3.1. Bacterial Isolation, Characterization, and Identification

In this study, 66 water samples were collected and analyzed, from which 1173 colony forming units (CFU) were isolated on TCBS agar (Figure 1a). Out of these, 14.2% CFU were isolated from site 1 (n = 167, being 70 isolated from the subsurface and 97 from the bottom), 15.0% from site 7 (n = 175, being 47 isolated from the subsurface and 128 from the bottom), and 70.8% from site 34 (n = 831, being 648 isolated from the subsurface and 183 from the bottom). Overall, samples from subsurface waters resulted in a higher isolation percentage (65.2%) when compared to bottom water samples (34.8%) (Figure 1b). From the isolated CFU, 517 colonies were selected according to the characteristics shown on TCBS agar and submitted to further testing.

Figure 1

Distribution of CFU isolated on TCBS agar from Guanabara Bay’s waters over the course of one year. (a) Distribution of total CFU/mL isolated in each sampling expedition from June/2018 to May/2019. (b) CFU/mL isolated in each sampling site, from the subsurface as well as from the bottom water samples. B1S: site 1 subsurface; B1F: site 1 bottom; B7S: site 7 subsurface; B7F: site 7 bottom; B34S: site 34 subsurface; B34F: site 34 bottom.

Viable isolates were submitted to the Gram-staining method and catalase test, revealing 282 Gram-negative bacilli and 348 catalase-positive bacteria. These bacteria were submitted to MALDI-TOF MS identification, from which 192 (68.0%) were assigned to the genus Vibrio. Out of these, 39 (20.3%) obtained scores between 2.000 and 2.299, while 153 (79.7%) obtained scores between 1.700 and 1.999. In total, 20 distinct Vibrio species were identified, among which Vibrio harveyi was the most frequently isolated (44.3%), followed by Vibrio parahaemolyticus (16.2%) and Vibrio mediterranei (11.4%). In all sampling locations, V. harveyi was the most frequently isolated species in subsurface as well as in bottom water samples (Figure 2). Site 7 was characterized by the highest number of distinct Vibrio species (n = 13) and also the one with the highest rate of Vibrio spp. identification (n = 72; 37.5%), followed by sites 34 (n = 62; 32.3%), and 1 (n = 58; 30.2%). At least one potentially pathogenic species was detected in each sampling site and all sampling expeditions. No statistically significant differences were detected between the abundance of Vibrio spp. in the sampling sites (p = 0.245). Bottom water samples showed the highest Vibrio spp. isolation rate (57.8%) when compared to subsurface samples (42.2%).

Figure 2

Distribution of Vibrio spp. among the sampling sites. Heatmap of the distribution of Vibrio species identified by MALDI-TOF MS in each sampling location, from the subsurface as well as from the bottom water samples. The color gradient key displays a linear scale of the MALDI-TOF MS identified Vibrio coverage as a measure of the absolute abundance in each sampling site. B1S: site 1 subsurface; B1F: site 1 bottom; B7S: site 7 subsurface; B7F: site 7 bottom; B34S: site 34 subsurface; B34F: site 34 bottom.

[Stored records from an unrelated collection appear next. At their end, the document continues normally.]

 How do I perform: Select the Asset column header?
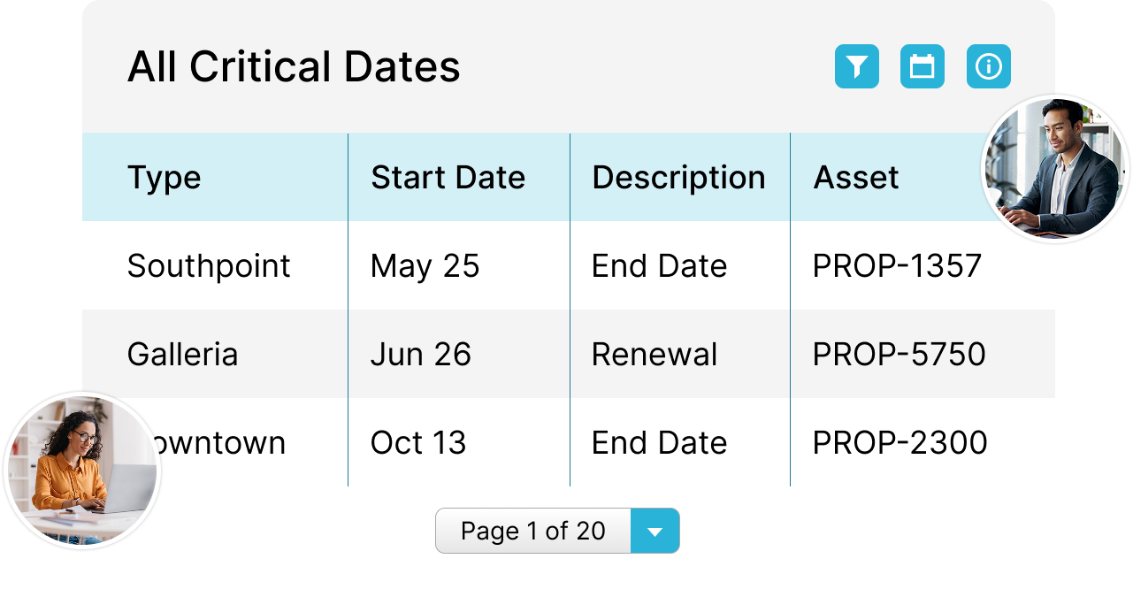click(x=856, y=178)
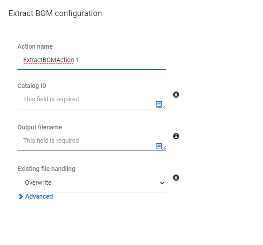Show info tooltip icon for Catalog ID
The width and height of the screenshot is (263, 245).
176,95
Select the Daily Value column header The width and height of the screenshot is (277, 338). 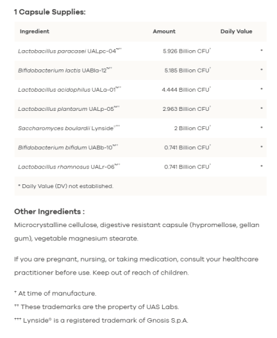click(x=236, y=32)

The highest number of identified Vibrio spp. was detected in March, followed by February and April. However, no statistically significant differences were detected between the abundance of Vibrio spp. and sampling expeditions (p = 0.071). The pathogenic species V. harveyi and V. parahaemolyticus were detected in all sampling expeditions. Although a selective culture medium for the genus Vibrio was used, eight other bacterial genera were identified, being Photobacterium spp. and Aeromonas spp. the most frequently isolated (Figure S2).

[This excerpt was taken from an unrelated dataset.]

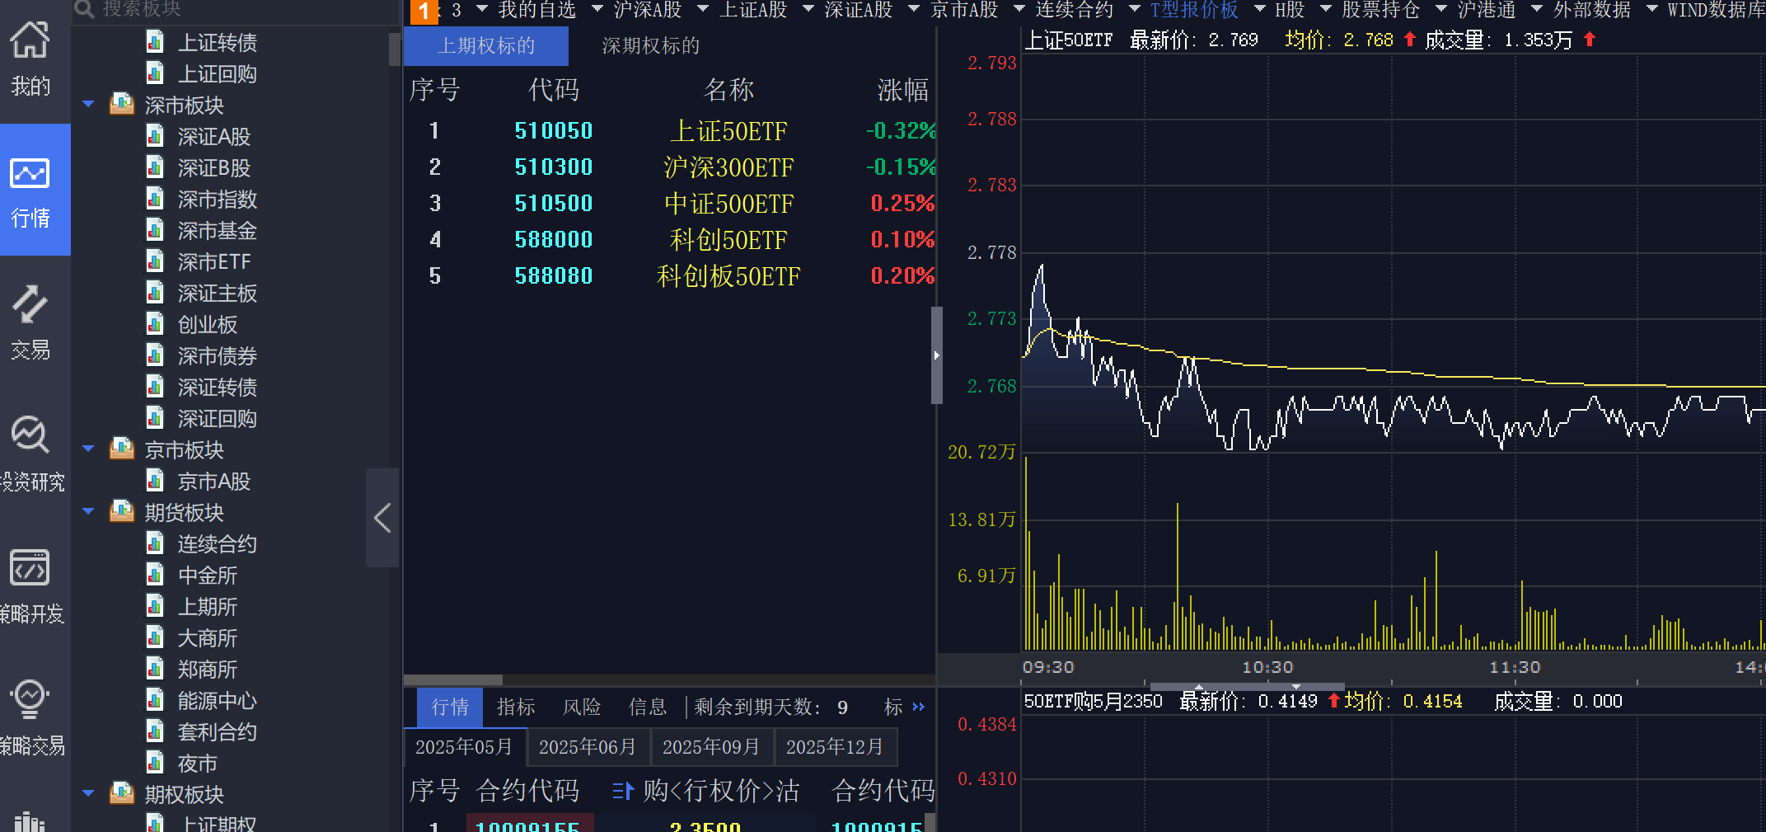
Task: Open the 我的 home sidebar icon
Action: [x=30, y=58]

3.2. Antimicrobial Susceptibility Profile

From the MALDI-TOF MS identified Vibrio spp. isolates, 149 remained viable throughout the study and were thus submitted to the antimicrobial susceptibility tests. The results are summarized in Table 1. Higher non-susceptibility percentages were detected to cefotaxime (25.5%) and amikacin (22.1%). In contrast, the lowest non-susceptibility percentages were detected to imipenem and tetracycline (1.4%). Overall, 63 (42.3%) isolates were classified as non-susceptible to at least one of the tested antimicrobials. MAR indexes ranged from 0.125 to 0.875, with an average of 0.24 and ten strains (6.7%) were classified as MDR. Thirty-one Vibrio spp. strains (20.8%) showed MAR values > 0.2. Moreover, four strains (2.7%) were considered ESBL producers, from which two were identified as V. harveyi and two as V. parahaemolyticus.

Table 1

Antimicrobial susceptibility of Vibrio spp. isolated over a one-year period.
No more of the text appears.